## Try it
Send every record back word for word.

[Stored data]
[Start of section]
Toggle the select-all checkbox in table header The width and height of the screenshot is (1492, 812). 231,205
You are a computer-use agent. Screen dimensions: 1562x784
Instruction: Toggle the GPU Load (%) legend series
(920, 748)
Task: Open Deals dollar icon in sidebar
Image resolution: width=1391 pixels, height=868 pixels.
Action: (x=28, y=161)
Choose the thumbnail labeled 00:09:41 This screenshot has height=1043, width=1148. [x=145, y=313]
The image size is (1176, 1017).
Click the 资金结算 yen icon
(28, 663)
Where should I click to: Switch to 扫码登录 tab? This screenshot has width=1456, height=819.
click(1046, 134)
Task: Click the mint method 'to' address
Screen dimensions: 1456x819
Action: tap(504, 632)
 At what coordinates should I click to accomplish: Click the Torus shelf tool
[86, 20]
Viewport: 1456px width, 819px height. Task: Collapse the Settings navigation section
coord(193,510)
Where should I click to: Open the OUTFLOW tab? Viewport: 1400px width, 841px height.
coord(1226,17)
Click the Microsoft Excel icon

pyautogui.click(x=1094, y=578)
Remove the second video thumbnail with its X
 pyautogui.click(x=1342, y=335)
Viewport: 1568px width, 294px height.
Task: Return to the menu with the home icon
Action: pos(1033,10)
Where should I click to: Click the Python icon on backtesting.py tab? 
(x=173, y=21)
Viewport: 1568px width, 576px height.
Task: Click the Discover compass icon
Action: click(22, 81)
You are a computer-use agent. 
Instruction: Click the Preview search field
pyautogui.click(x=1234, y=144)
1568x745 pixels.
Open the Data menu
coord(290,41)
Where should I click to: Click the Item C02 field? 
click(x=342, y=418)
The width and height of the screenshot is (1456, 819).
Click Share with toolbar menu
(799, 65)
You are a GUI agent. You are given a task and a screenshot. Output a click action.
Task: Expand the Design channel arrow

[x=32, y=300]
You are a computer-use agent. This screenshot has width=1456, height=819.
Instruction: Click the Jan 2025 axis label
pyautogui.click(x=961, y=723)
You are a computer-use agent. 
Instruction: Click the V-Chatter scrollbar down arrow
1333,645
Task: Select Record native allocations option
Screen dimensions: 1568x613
[End of section]
## Answer space
Toggle the select-all checkbox in table header The width and height of the screenshot is (1492, 812). 231,205
You are a computer-use agent. Screen dimensions: 1562x784
Instruction: Toggle the GPU Load (%) legend series
(920, 748)
Task: Open Deals dollar icon in sidebar
Image resolution: width=1391 pixels, height=868 pixels.
Action: (x=28, y=161)
Choose the thumbnail labeled 00:09:41 This screenshot has height=1043, width=1148. [x=145, y=313]
The image size is (1176, 1017).
Click the 资金结算 yen icon
(28, 663)
Where should I click to: Switch to 扫码登录 tab? This screenshot has width=1456, height=819.
click(1046, 134)
Task: Click the mint method 'to' address
Screen dimensions: 1456x819
Action: tap(504, 632)
 At what coordinates should I click to accomplish: Click the Torus shelf tool
[86, 20]
Viewport: 1456px width, 819px height. Task: Collapse the Settings navigation section
coord(193,510)
Where should I click to: Open the OUTFLOW tab? Viewport: 1400px width, 841px height.
coord(1226,17)
Click the Microsoft Excel icon

pyautogui.click(x=1094, y=578)
Remove the second video thumbnail with its X
 pyautogui.click(x=1342, y=335)
Viewport: 1568px width, 294px height.
Task: Return to the menu with the home icon
Action: pos(1033,10)
Where should I click to: Click the Python icon on backtesting.py tab? 
(x=173, y=21)
Viewport: 1568px width, 576px height.
Task: Click the Discover compass icon
Action: click(22, 81)
You are a computer-use agent. 
Instruction: Click the Preview search field
pyautogui.click(x=1234, y=144)
1568x745 pixels.
Open the Data menu
coord(290,41)
Where should I click to: Click the Item C02 field? 
click(x=342, y=418)
The width and height of the screenshot is (1456, 819).
Click Share with toolbar menu
(799, 65)
You are a GUI agent. You are given a task and a screenshot. Output a click action.
Task: Expand the Design channel arrow

[x=32, y=300]
You are a computer-use agent. This screenshot has width=1456, height=819.
Instruction: Click the Jan 2025 axis label
pyautogui.click(x=961, y=723)
You are a computer-use agent. 
Instruction: Click the V-Chatter scrollbar down arrow
1333,645
Task: Select Record native allocations option
Screen dimensions: 1568x613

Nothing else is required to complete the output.